UN Climate Change Conference was organised at the Bella Center in Copenhagen, Denmark in the period 7 December – 18 December 2009. The conference included the 15th Conference of the Parties (COP 15) to the UNFCCC and the 5th Meeting of the Parties (MOP 5) to the Kyoto Protocol. The conference addressed climate change issues and developed mitigation actions until 2012. That International step was a significant one to meet the environmental challenges and start searching for effective decisions.
In May 2010, St. Petersburg hosted the Third Nevsky International Environmental Congress » Environmental Management Ecologisation – the Basis for the Economy in Balance with Nature Optimisation », which was attended by representatives of legislative and executive government bodies, local authorities, non-governmental non-profit organisations, business structures, educational and scientific organisations of CIS member states and international organisations.
Overall, the various conferences, summits, international agendas are organized, however, the most significant issue remains uncovered. From my perspective, there is still a grand ‘gap’ compared to an abyss— a philosophical and psychological distance separating the theoretical concepts and decrees and their practical introduction. Personally, I believe a certain mental shift should be preoccupied to merge the two edges, the theory (the environmental challenges we meet and realize), and the practical aspects (likewise the new approaches and technologies required). The aforementioned paradigm directs the requirement to create opportunities to speak and share certain valid innovations not only for scholars and political figures but also to the practitioners, researchers, inventors, etc. For instance, the ‘Better place’ project is a great example of ‘business and science collaboration’. The project initially was aimed at building a network of ‘refueling stations’ for electric vehicles in various countries. Such stations would fit services for charging and replacing batteries with those already charged. In 2008, there were announced plans to build approximately 500,000 ‘electro-filling stations’ (sockets) in Israel; by the end of 2015, Ramil Mehtiev successfully implemented that task in Denmark. Today Denmark, Portugal, and Israel are cooperating in the ‘Better place’ project framework.

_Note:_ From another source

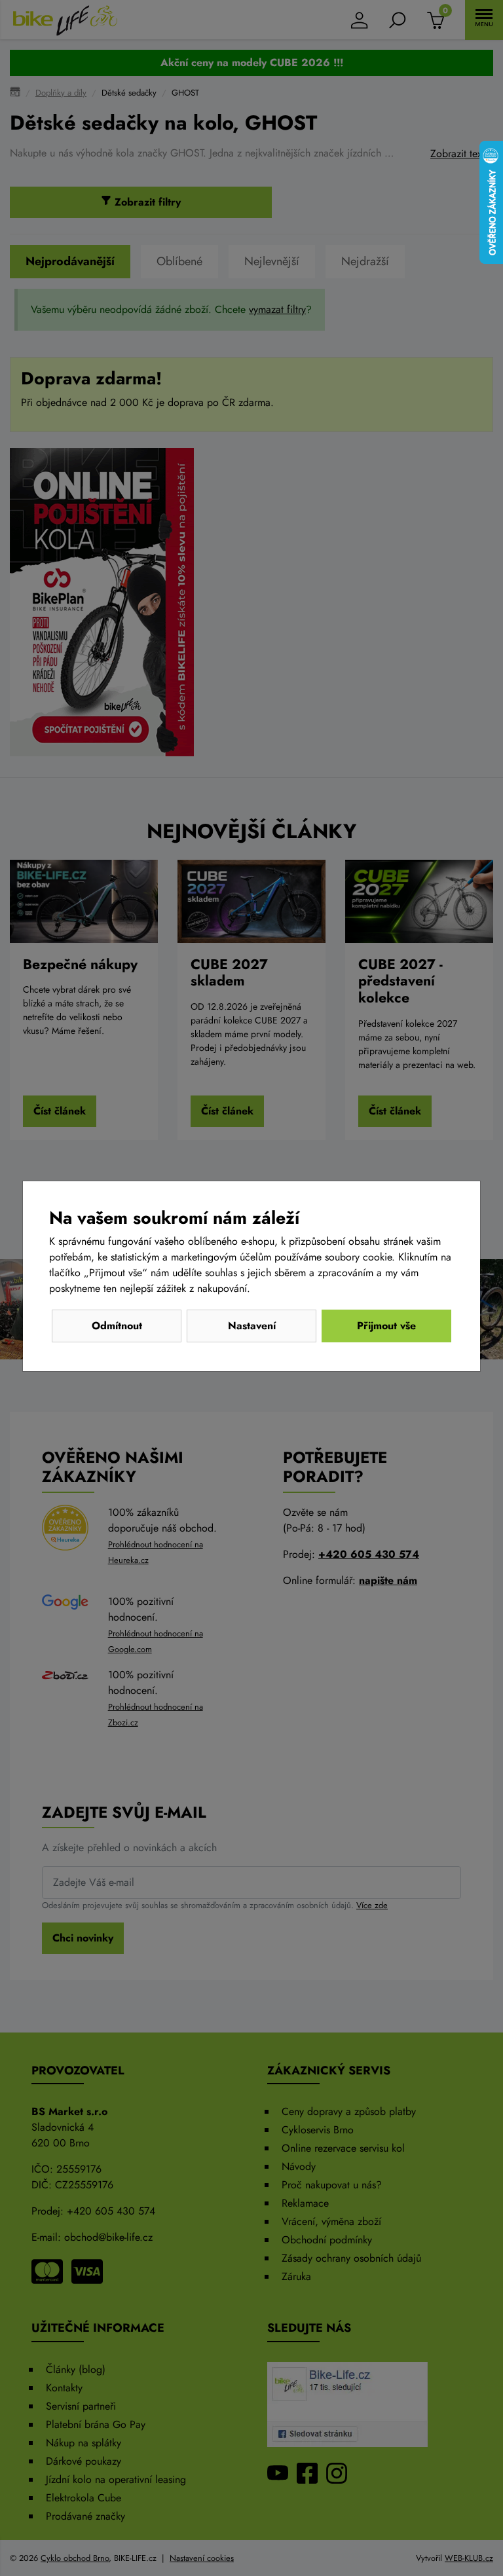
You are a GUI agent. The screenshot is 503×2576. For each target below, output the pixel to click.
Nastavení (252, 1325)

And that practice is a definite induction verifying the theoretical concepts and plans require some ‘fresh air’ and insights to determine and shape a new approach to the existing problem is required.
It should be emphasised that the most crucial prerequisite for the implementation of a set of measures to reduce hazardous impacts on the environment and restore natural complexes is the solution of the task of ensuring the modernization of environmental fixed assets through an innovative way of upgrading them at a rate no lower than that of renewing fixed assets in the economy, as well as the introduction of modern innovative technologies for monitoring, predicting the condition and pollution of the environment.
The challenge of addressing environmental information to the general public and interested organisations through the mass media, environmental education and training is ongoing. One of the priorities is to promote further constructive cooperation between state agencies and public environmental associations in addressing pressing environmental issues. Only by consolidating the efforts of all citizens can one expect genuine success in producing favourable living conditions for people, preventing negative changes in the natural environment and ensuring sustainable development of the country.